I’m Infertile – The Road so Far

This is the post I’ve been both excited and terrified to write, and it will probably be a long one. I don’t know how much you know about infertility. I’ll try to explain things the best I can, but if you have a questions – ask it!

There are millions of women in the U.S. that struggle with infertility, and each one of us goes through something different. This is my story. I’ll try not be vulgar, but I will not beat around the bush. We are talking about making babies here, which means that you’re going to hear read words about anatomy and sex. Yes, it’s personal. And yes, some of it is gross. But I think it’s important, and don’t feel the need to leave out details that might make people uncomfortable. I’ve had to stop being uncomfortable. It’s come to the point where I can  no longer count on my hands the number of doctors, nurses, etc that have seen/felt/poked/prodded me. If you add it all up, I’ve spent days in stirrups in front of these people. But I’m not going into detail about stirrup time, at least not today. Today, I’m going to try to explain the road so far, a basic outline of where we’re at and where we’ve been. Here it goes.

We’ve now been trying for over two years (27 months to be exact) to get pregnant with absolutely no success.

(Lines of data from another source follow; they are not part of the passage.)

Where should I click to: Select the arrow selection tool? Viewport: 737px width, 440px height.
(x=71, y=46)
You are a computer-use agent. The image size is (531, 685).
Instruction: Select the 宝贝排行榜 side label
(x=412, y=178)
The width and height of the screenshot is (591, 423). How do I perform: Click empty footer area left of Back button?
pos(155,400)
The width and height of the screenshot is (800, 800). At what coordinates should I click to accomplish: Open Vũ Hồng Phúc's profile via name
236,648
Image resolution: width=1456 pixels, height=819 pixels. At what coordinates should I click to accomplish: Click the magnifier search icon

It didn’t begin with a life changing conversation on being ready to have kids, it just happened. We had talked about wanting a bunch of kids, and randomly decided to go for it. After a year of no birth control, a ton of sex, and not a single positive pregnancy test we decided it was time for some testing. The one year mark is where the term infertility kicks in, unless you’re over 35, and then it’s 6 months. At that point I had already been charting my temperatures and using ovulation prediction kits to see if and when I was ovulating, and to make sure we were having sex at the right time of the month. All signs indicated I was ovulating, and our timing was impeccable. Testing started with my OB, and all of my tests looked good except one – my Progesterone was a little low. My levels showed that I was definitely ovulating, but may not be high enough to sustain a pregnancy. The sperm analysis came back as above average, my crazy OB decided to use the term “Super Sperm”, and I still haven’t heard the end of it. We assumed that Progesterone was the issue, and I decided to try Progesterone supplements for 3 months before moving onto a specialist in infertility.

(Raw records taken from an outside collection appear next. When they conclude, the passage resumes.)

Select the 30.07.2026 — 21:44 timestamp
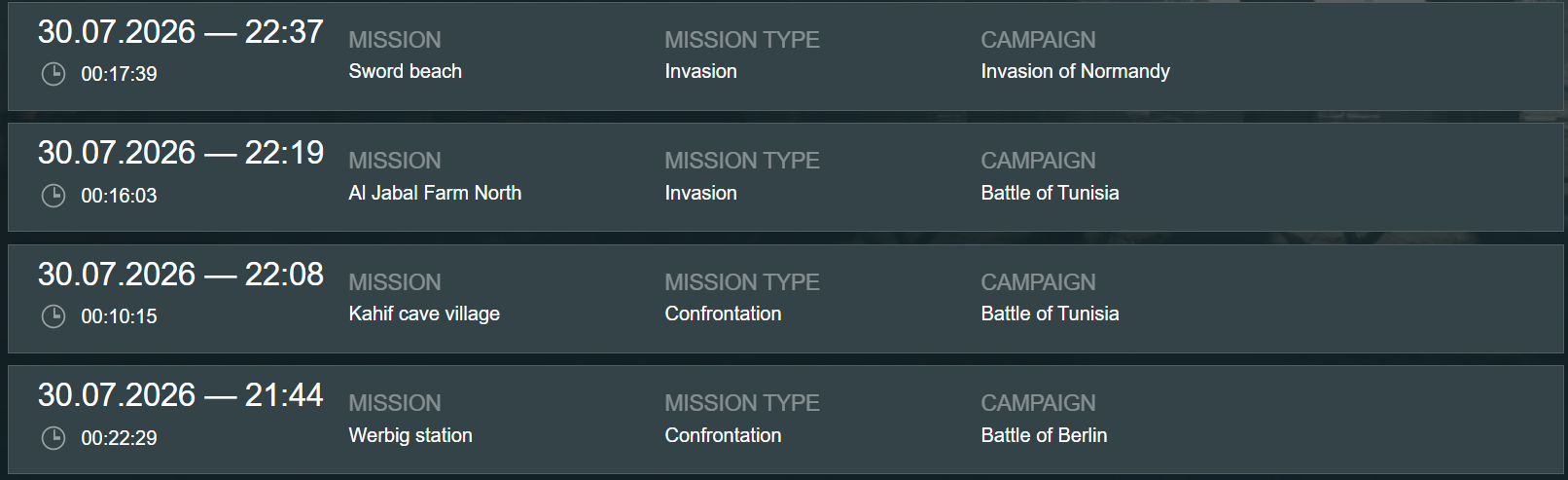Viewport: 1568px width, 480px height. click(x=180, y=395)
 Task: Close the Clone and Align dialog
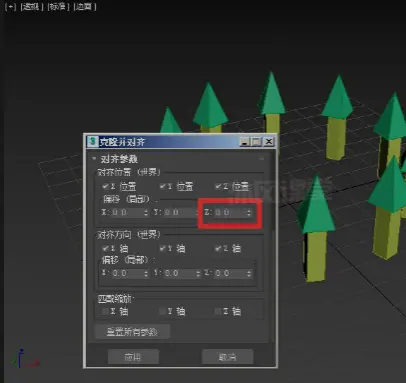pos(268,142)

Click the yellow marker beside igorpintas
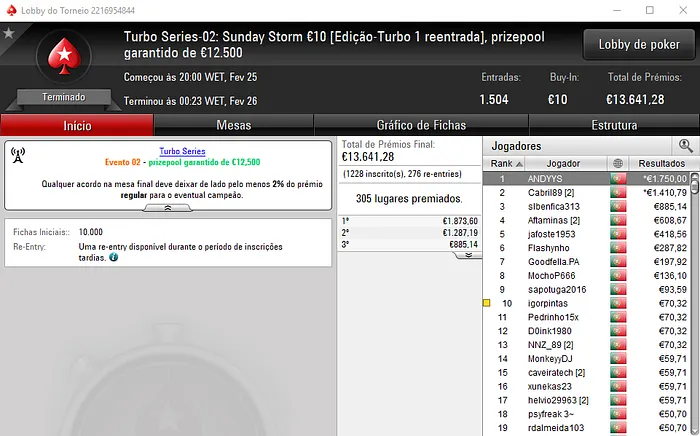(x=487, y=303)
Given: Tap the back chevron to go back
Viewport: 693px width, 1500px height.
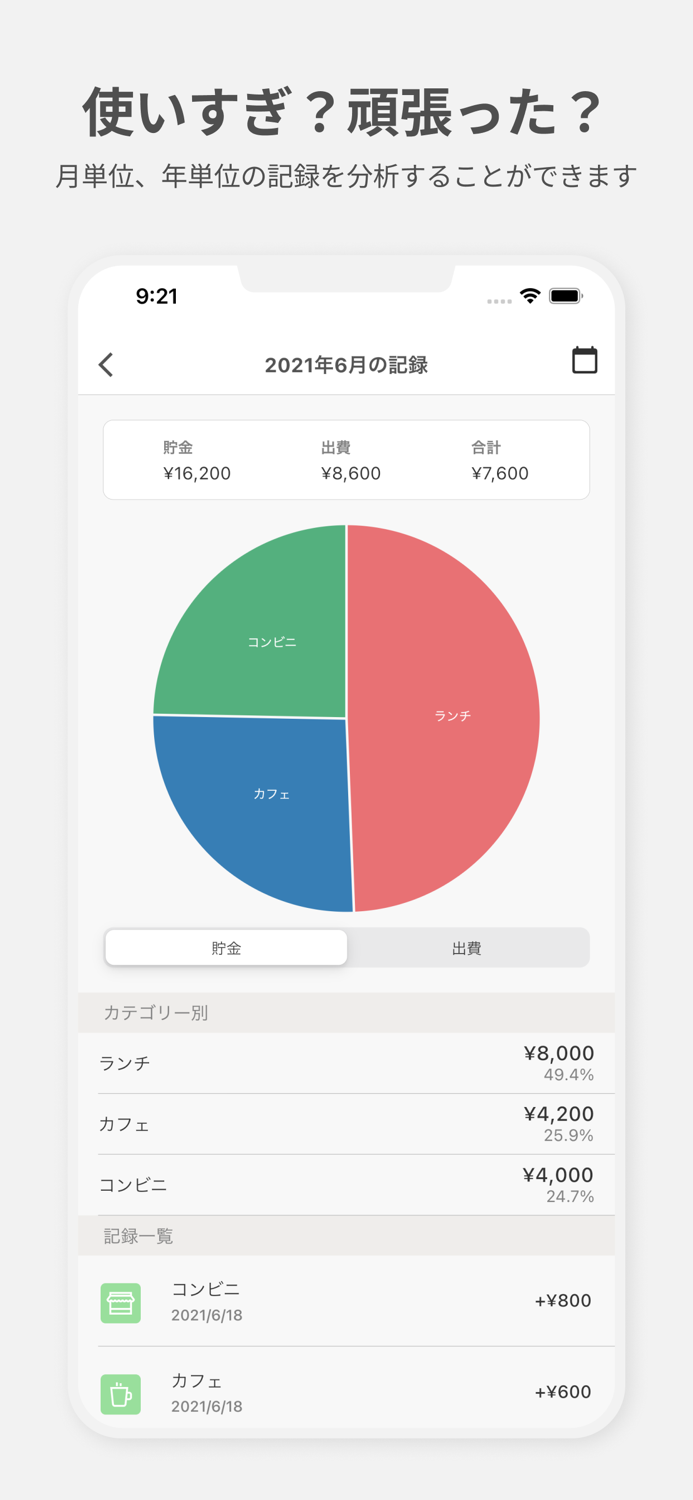Looking at the screenshot, I should [x=106, y=364].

Turns out, Progesterone alone didn’t work, and we moved onto a fertility clinic. Our new doctor confirmed that all tests looked good, and decided that I should start Clomid (Clomiphene), a drug that helps with ovulation. Essentially, they were trying to create more, bigger, better eggs. We spent three months with that doctor/clinic, and then life happened, and we were moving to Montana with two weeks notice.

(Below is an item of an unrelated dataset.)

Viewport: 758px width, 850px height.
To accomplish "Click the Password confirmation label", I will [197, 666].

So, I found a new doctor in Montana. After another unsuccessful attempt with Clomid and Progesterone, our new doctor decided it was time to move onto IUI (intrauterine insemination). For the IUI, I stayed on the same medications, but instead of having sex when I was ovulating, we showed up at the doctors office with a sperm sample. The sperm sample was “washed”, basically meaning they remove all the extra gunk and add some very swimmer friendly liquid. I’ll give you three guesses as to where they put the washed sample. That’s right, directly into my uterus through a cervical catheter (which is about a pleasant as it sounds).

We did IUIs three months in a row, with absolutely no success. Each time the doctors/nurses said that everything was perfect: timing, follicles, sperm, my uterine lining, etc. I guess perfect doesn’t always cut it. I found out IUI number three failed about a week before I was scheduled to go home to Seattle for Christmas. My trip home was one of the many reasons we decided to take a break for a month. Other reasons including my strong desire to drink copious amounts of caffeine and alcohol (which I had been avoiding almost completely for the last year), and to get some mental and physical relief. There will be plenty about all of emotions and the terrible side effects of the medications later. One month off turned into two, I just wasn’t ready to through myself back into the turmoil.

I guess I’ve decided I’m as ready as I’ll ever be to get started again, tomorrow I go in to get checked and get a new prescription for Clomid that I’ll start when I get my period next week.

That pretty much covers the basics, and maybe a little extra, in the medical journey so far and where we’re at in the treatment process. I have plenty more to say about specifics in the process, the emotional hell, and the next possible steps in treatment; but, I think I’ll save that for another day.